### Task brief
Skip the pictures, please, and write out exactly every line from the one containing "Screen dimensions: 1136x532" through the end of the listing below.

*** Excerpted records Section Begins ***

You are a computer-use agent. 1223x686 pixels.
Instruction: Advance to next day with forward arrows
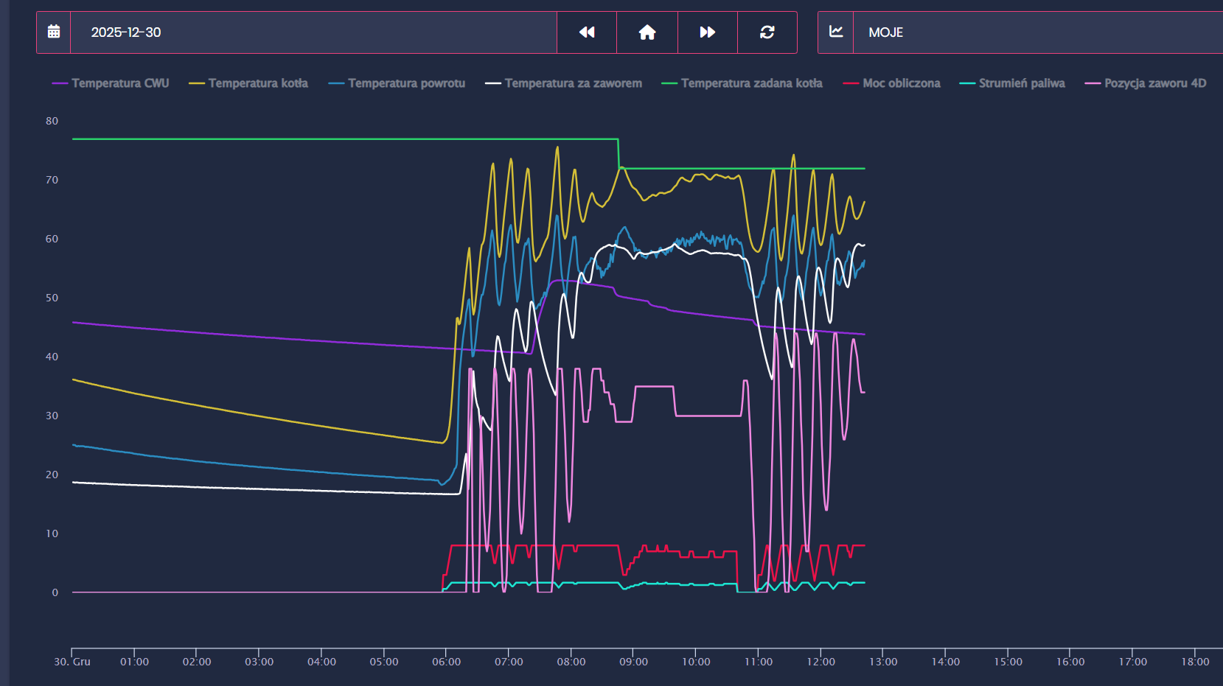pos(707,32)
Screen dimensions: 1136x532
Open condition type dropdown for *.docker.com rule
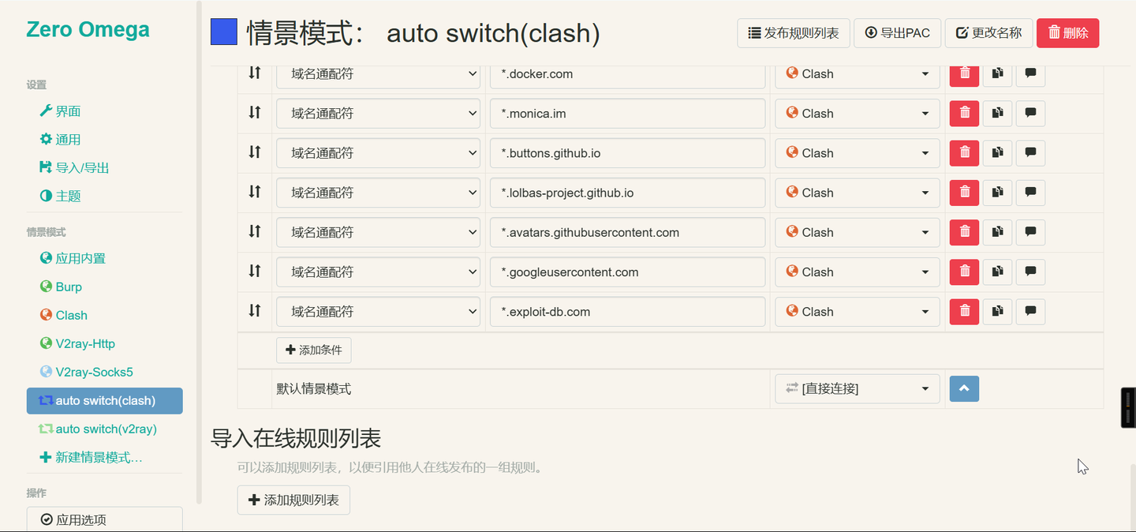(x=377, y=73)
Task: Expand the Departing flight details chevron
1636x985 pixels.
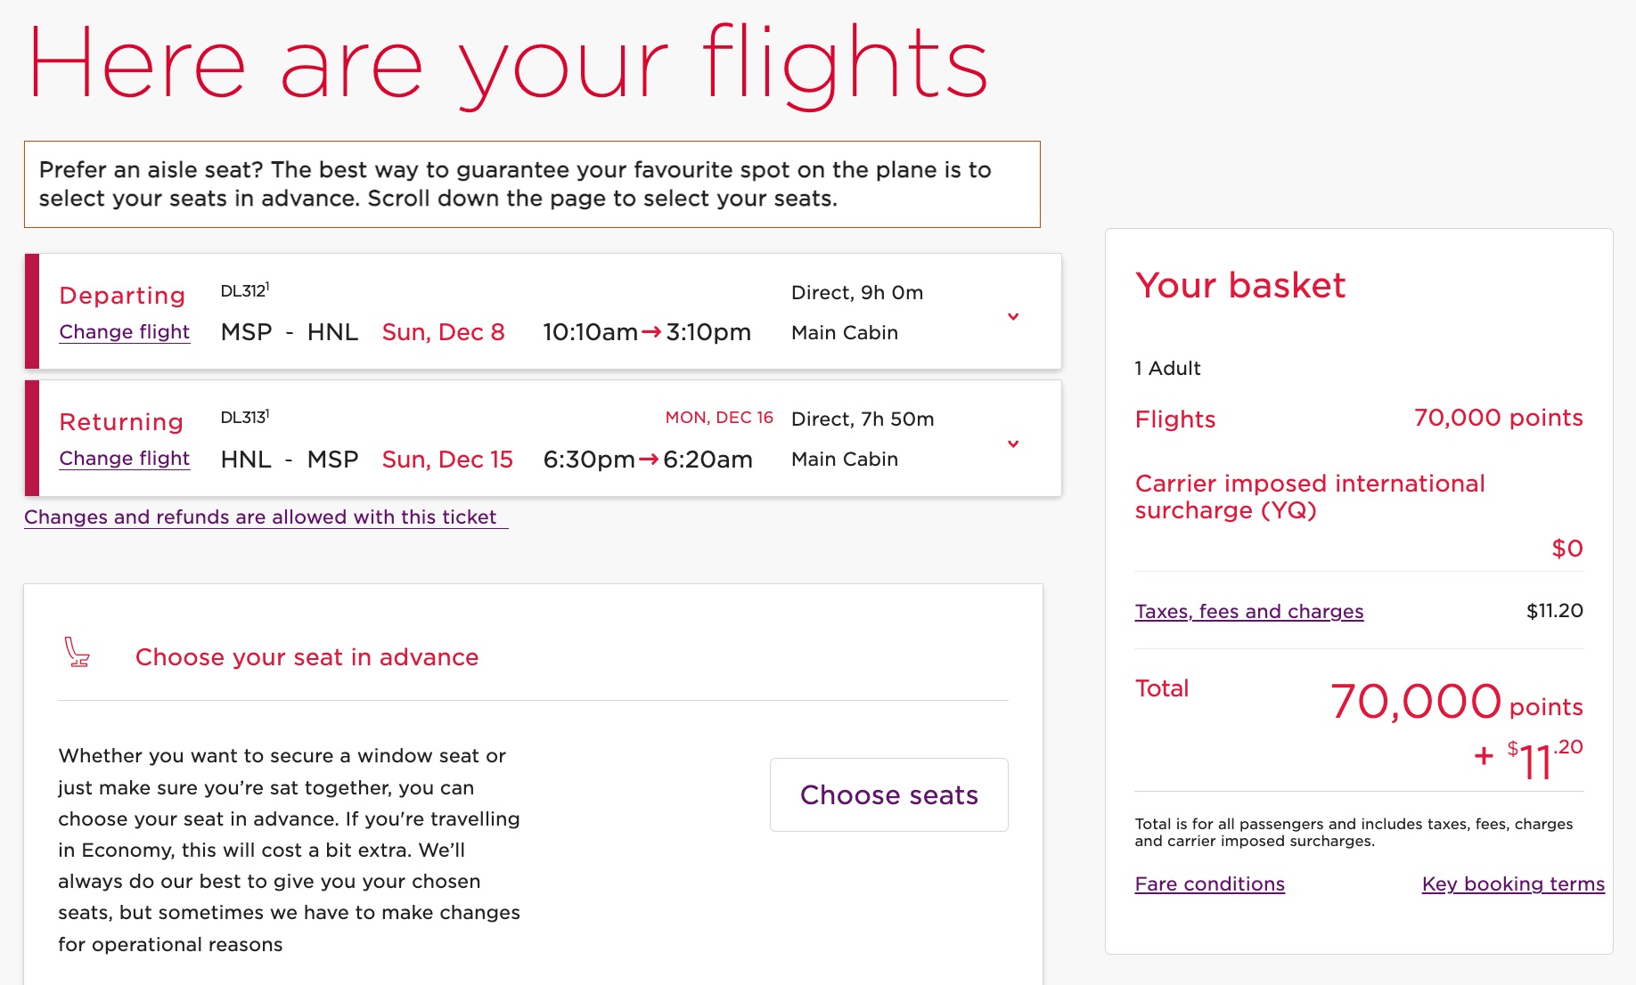Action: tap(1013, 315)
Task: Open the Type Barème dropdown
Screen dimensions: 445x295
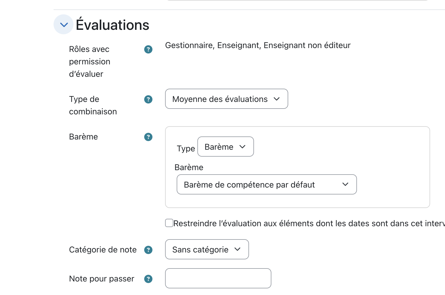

*** Excerpted records Section Ends ***

### Response below
Screen dimensions: 1136x532
Open condition type dropdown for *.docker.com rule
(x=377, y=73)
Task: Expand the Departing flight details chevron
1636x985 pixels.
Action: tap(1013, 315)
Task: Open the Type Barème dropdown
Screen dimensions: 445x295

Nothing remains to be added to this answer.